START Records for the exercise

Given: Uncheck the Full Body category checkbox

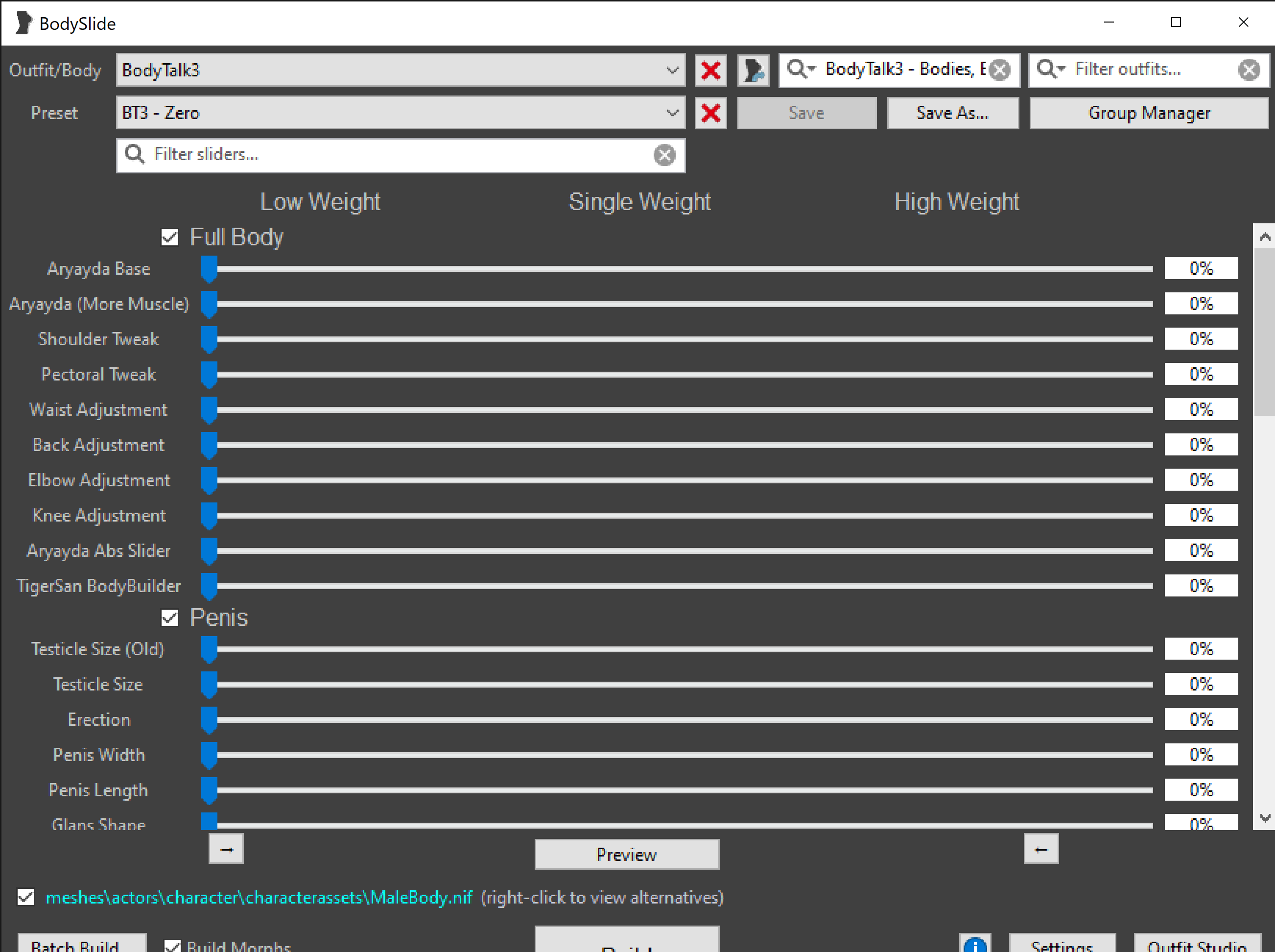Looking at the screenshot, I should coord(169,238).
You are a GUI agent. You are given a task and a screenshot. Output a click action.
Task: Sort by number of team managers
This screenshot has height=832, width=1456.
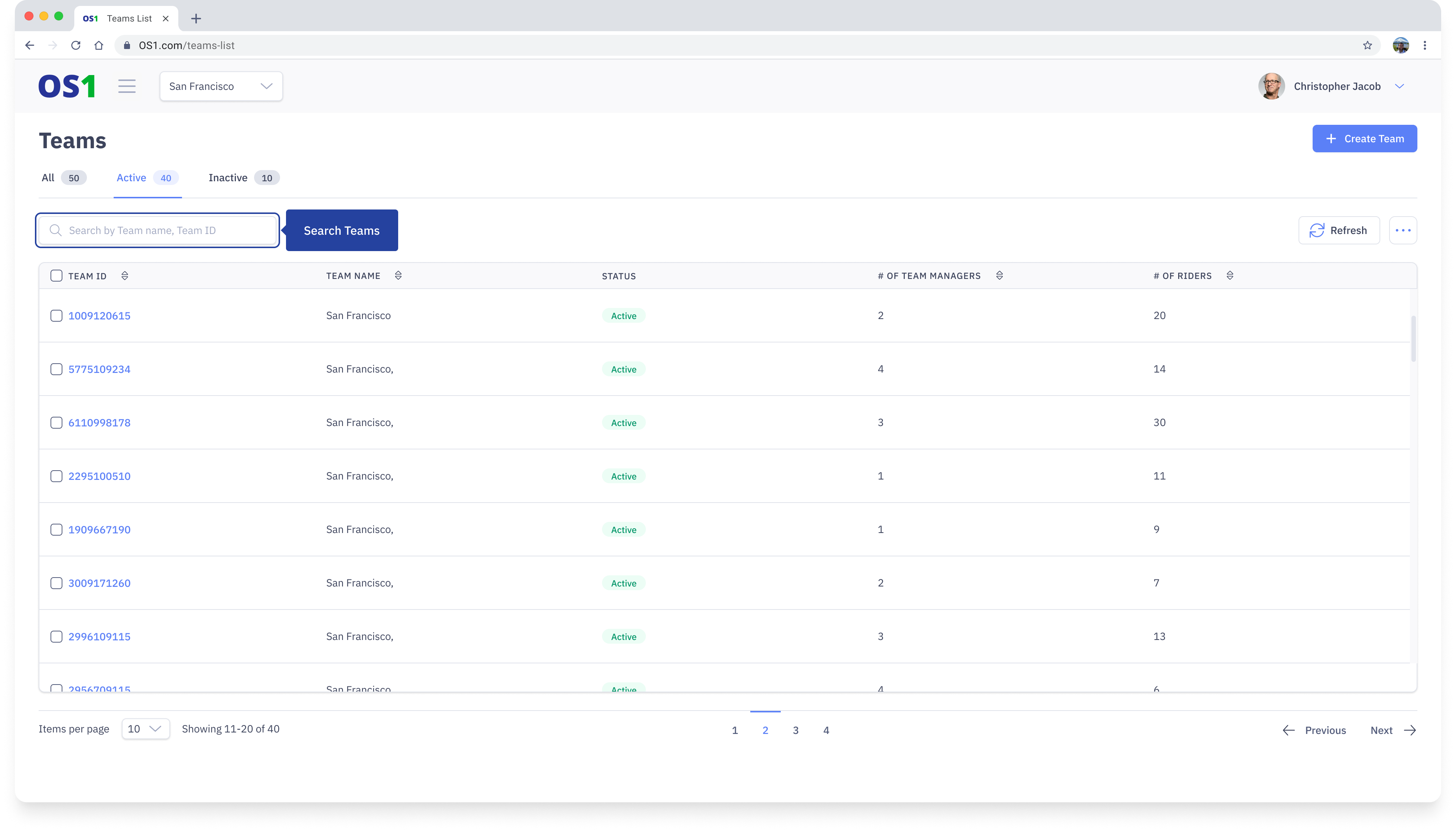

END Records for the exercise

[Task] Although the records contain pictures, transcribe only their text, exactly as written.

[Reply to the exercise]
Given: Uncheck the Full Body category checkbox

Looking at the screenshot, I should coord(169,238).
You are a GUI agent. You are given a task and a screenshot. Output a click action.
Task: Sort by number of team managers
This screenshot has height=832, width=1456.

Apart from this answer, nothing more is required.